▶ **WHAT THE TASK REQUIRES**
Tally the lines in the records below that contain the string "Click", and give only the number.

(Dataset items)
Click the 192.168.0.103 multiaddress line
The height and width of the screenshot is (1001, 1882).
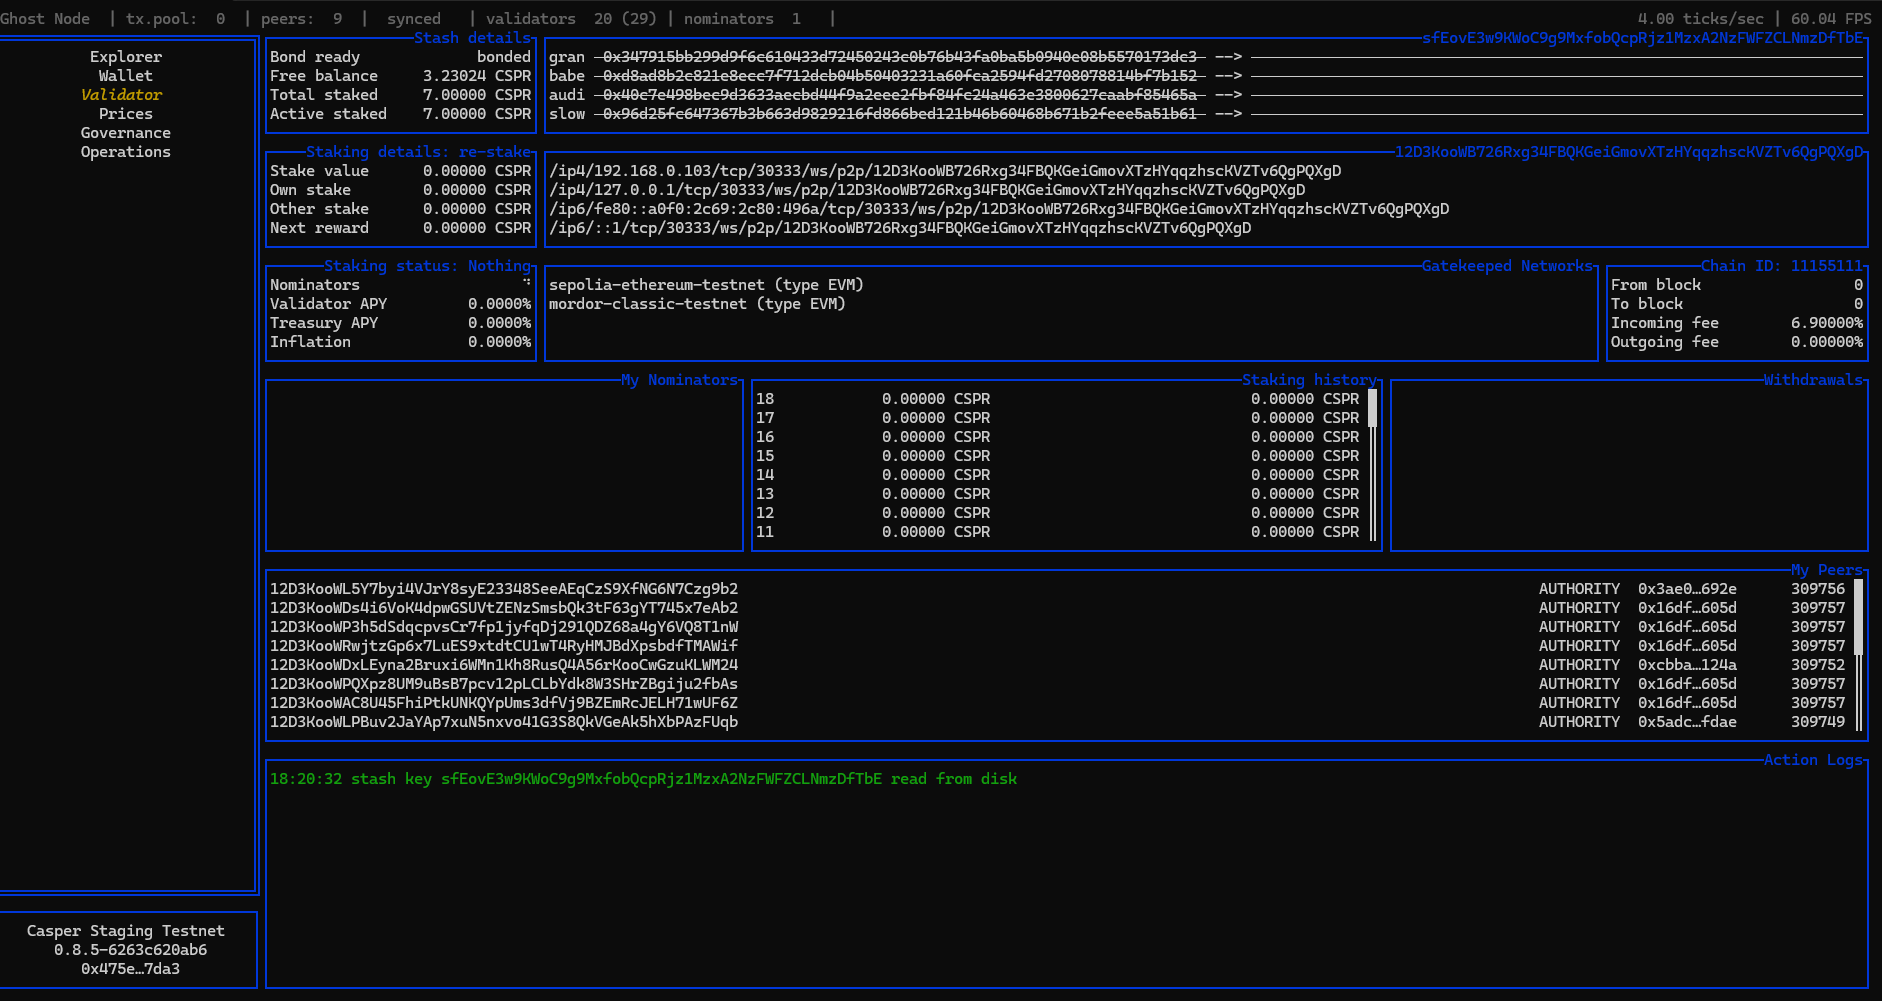pos(944,171)
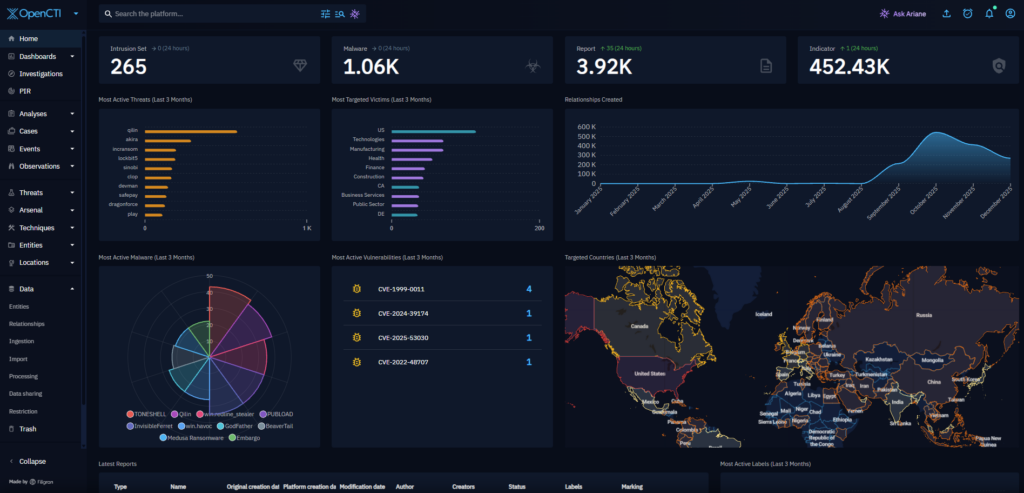This screenshot has height=493, width=1024.
Task: Open Investigations from the sidebar
Action: (40, 74)
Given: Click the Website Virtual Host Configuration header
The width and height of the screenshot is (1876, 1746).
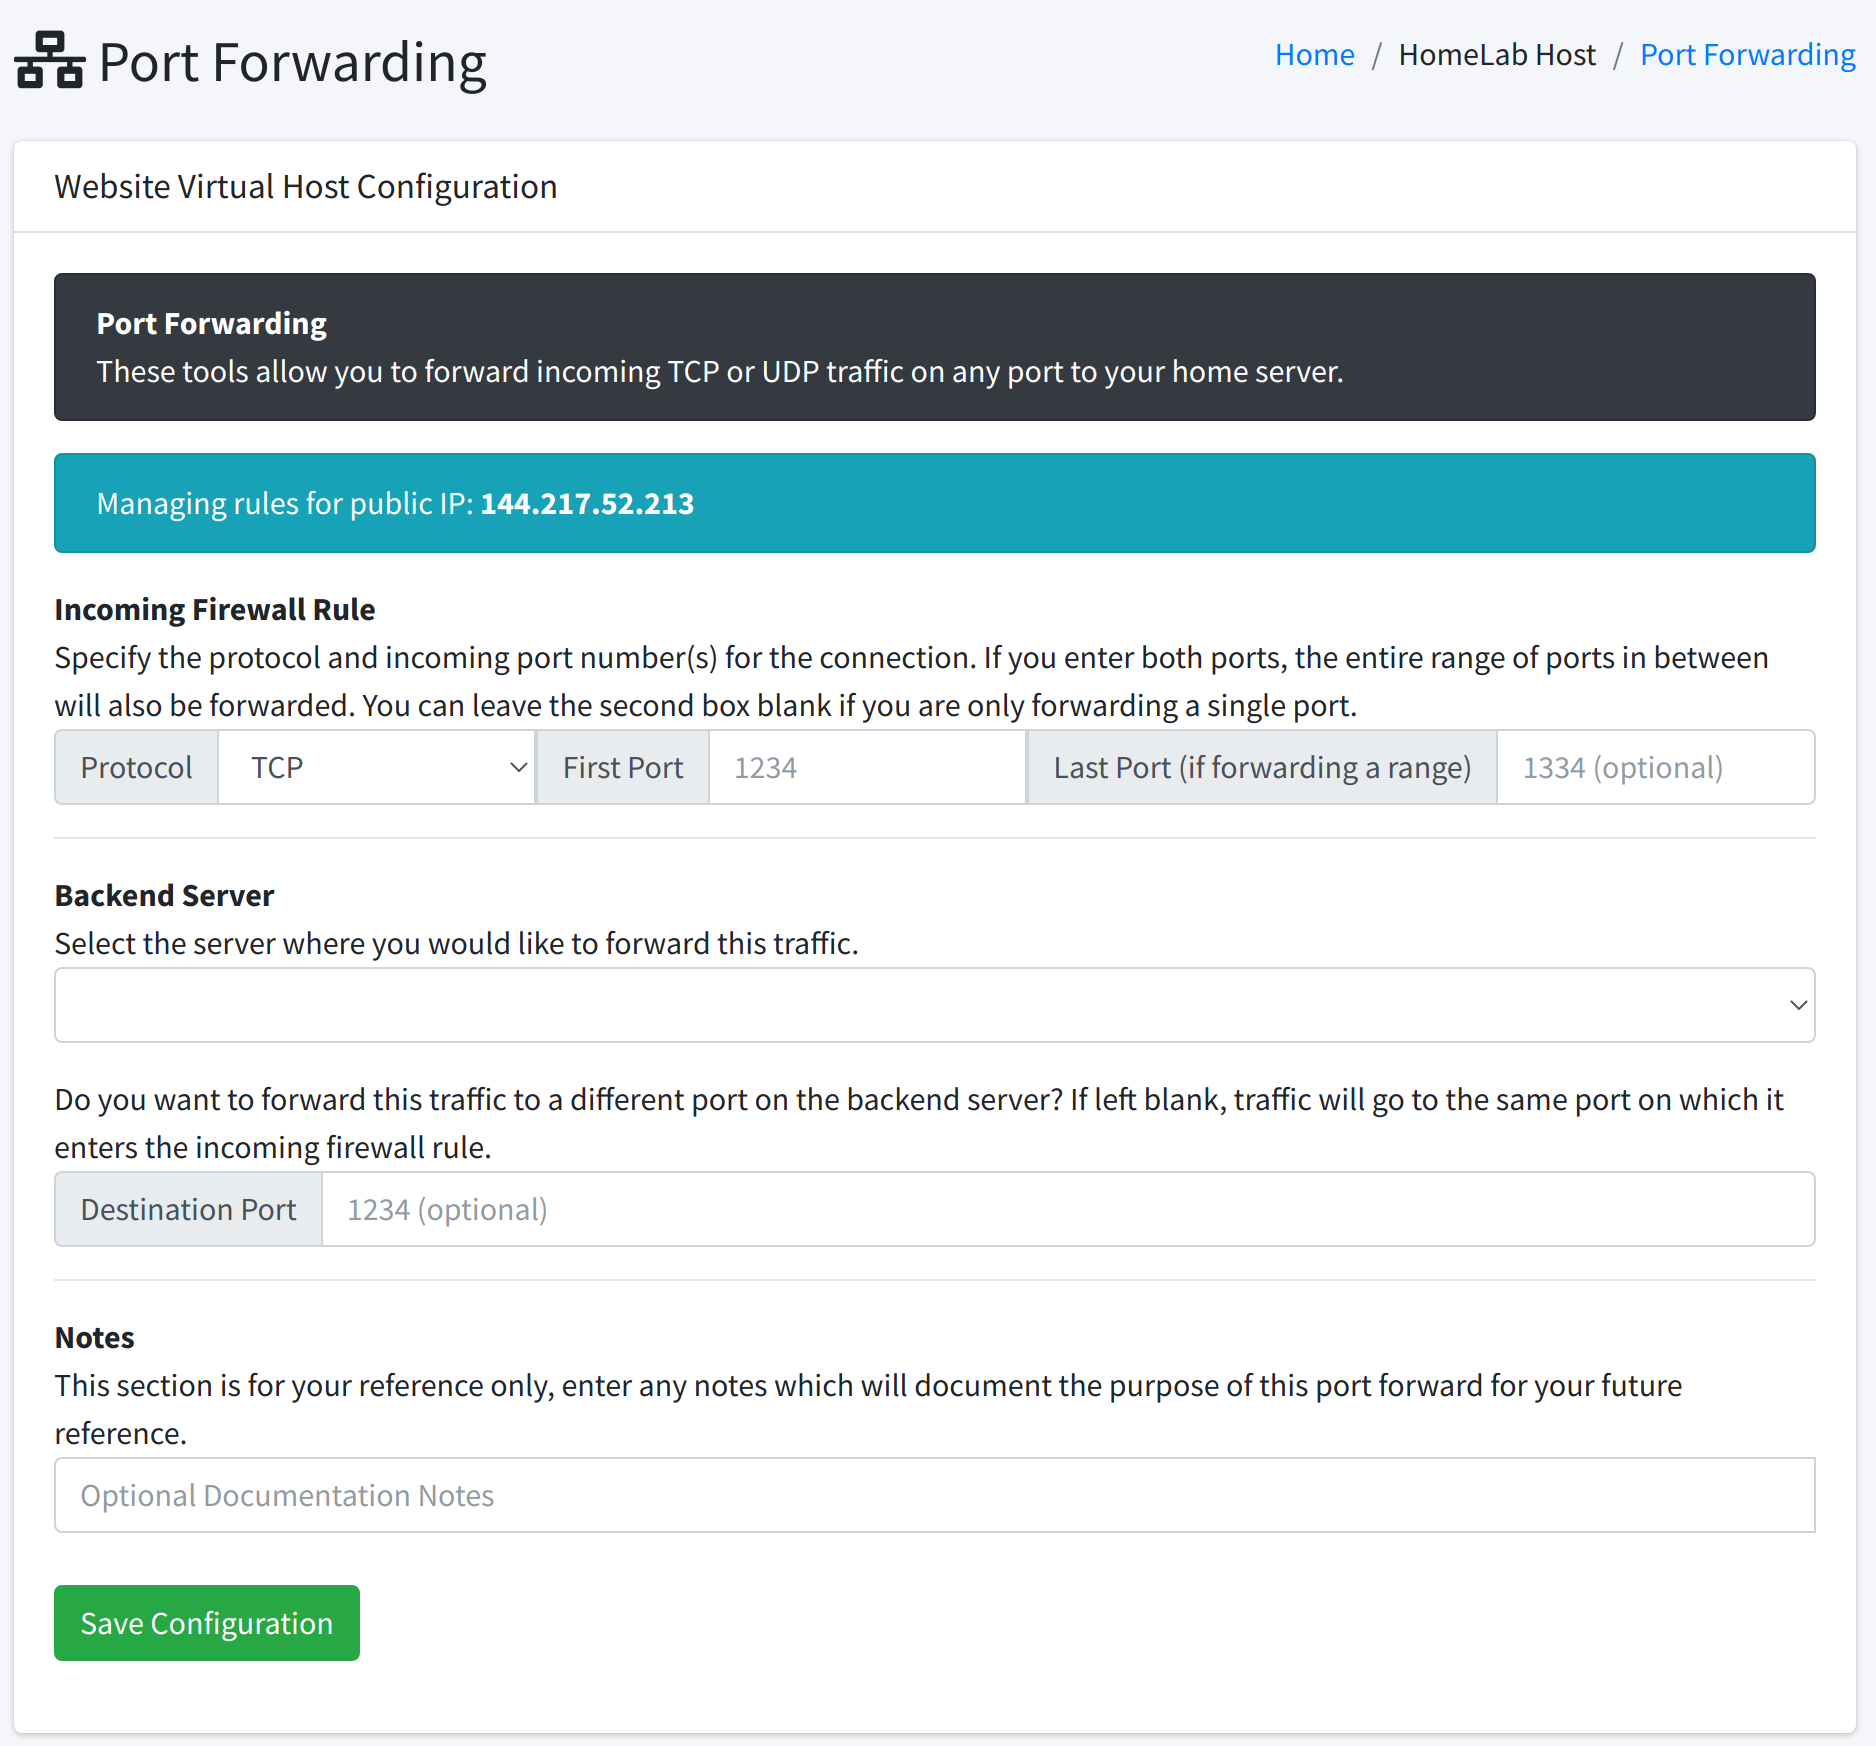Looking at the screenshot, I should (x=305, y=186).
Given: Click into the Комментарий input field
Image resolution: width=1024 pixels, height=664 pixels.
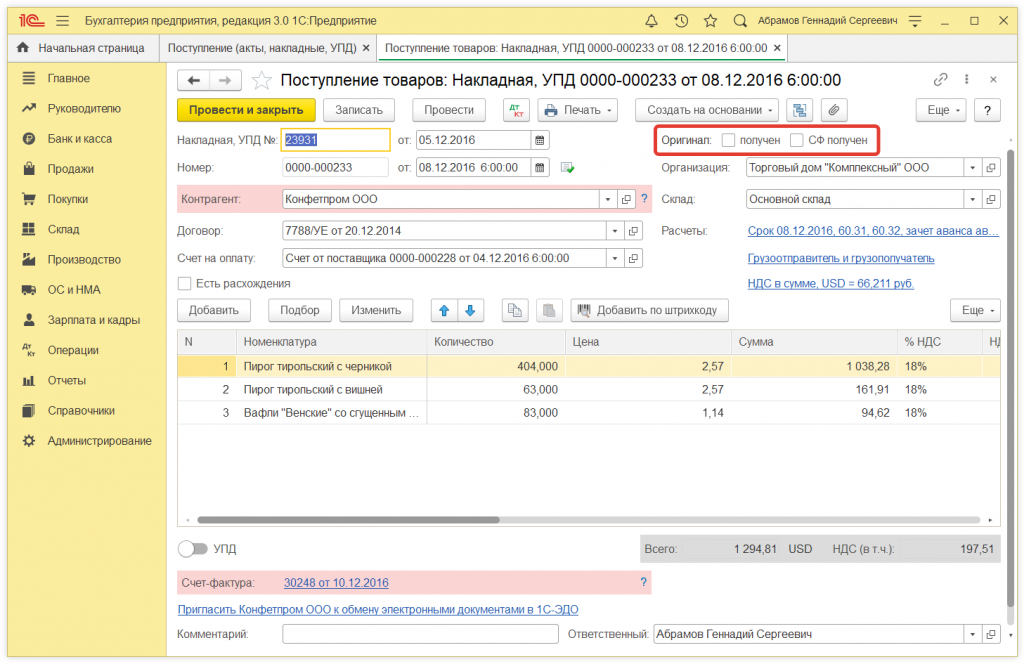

▶ **SOLVED PROBLEM**
3